Stored dataset lines
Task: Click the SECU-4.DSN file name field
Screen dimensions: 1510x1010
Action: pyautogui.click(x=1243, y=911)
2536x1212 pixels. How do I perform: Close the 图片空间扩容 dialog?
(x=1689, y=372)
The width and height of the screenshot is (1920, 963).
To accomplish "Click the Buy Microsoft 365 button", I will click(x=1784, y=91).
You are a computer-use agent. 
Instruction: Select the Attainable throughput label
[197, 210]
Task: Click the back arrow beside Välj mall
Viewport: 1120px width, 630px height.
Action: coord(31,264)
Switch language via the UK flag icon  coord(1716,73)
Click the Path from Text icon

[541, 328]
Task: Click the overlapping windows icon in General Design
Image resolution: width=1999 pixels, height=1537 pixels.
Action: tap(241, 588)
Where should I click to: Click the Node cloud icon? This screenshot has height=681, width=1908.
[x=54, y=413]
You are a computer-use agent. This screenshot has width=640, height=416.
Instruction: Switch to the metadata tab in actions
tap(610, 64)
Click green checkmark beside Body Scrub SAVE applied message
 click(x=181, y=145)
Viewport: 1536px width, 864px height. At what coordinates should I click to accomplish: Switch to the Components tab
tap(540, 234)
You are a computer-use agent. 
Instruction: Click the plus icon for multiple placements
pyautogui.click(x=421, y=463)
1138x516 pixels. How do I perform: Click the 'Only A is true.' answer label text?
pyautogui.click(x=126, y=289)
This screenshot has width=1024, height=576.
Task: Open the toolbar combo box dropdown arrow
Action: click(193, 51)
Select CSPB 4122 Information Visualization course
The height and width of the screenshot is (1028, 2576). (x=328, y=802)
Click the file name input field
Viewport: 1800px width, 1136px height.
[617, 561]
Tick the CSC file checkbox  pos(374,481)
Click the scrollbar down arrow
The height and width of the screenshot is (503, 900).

• [Work to do] Identify every line above that contains the string "Viewport" and copy each of those lines. Matching is case-sensitive.

• [Written response]
Viewport: 1120px width, 630px height.
Viewport: 1536px width, 864px height. At what coordinates should I click to accomplish: Switch to the Components tab
Viewport: 1800px width, 1136px height.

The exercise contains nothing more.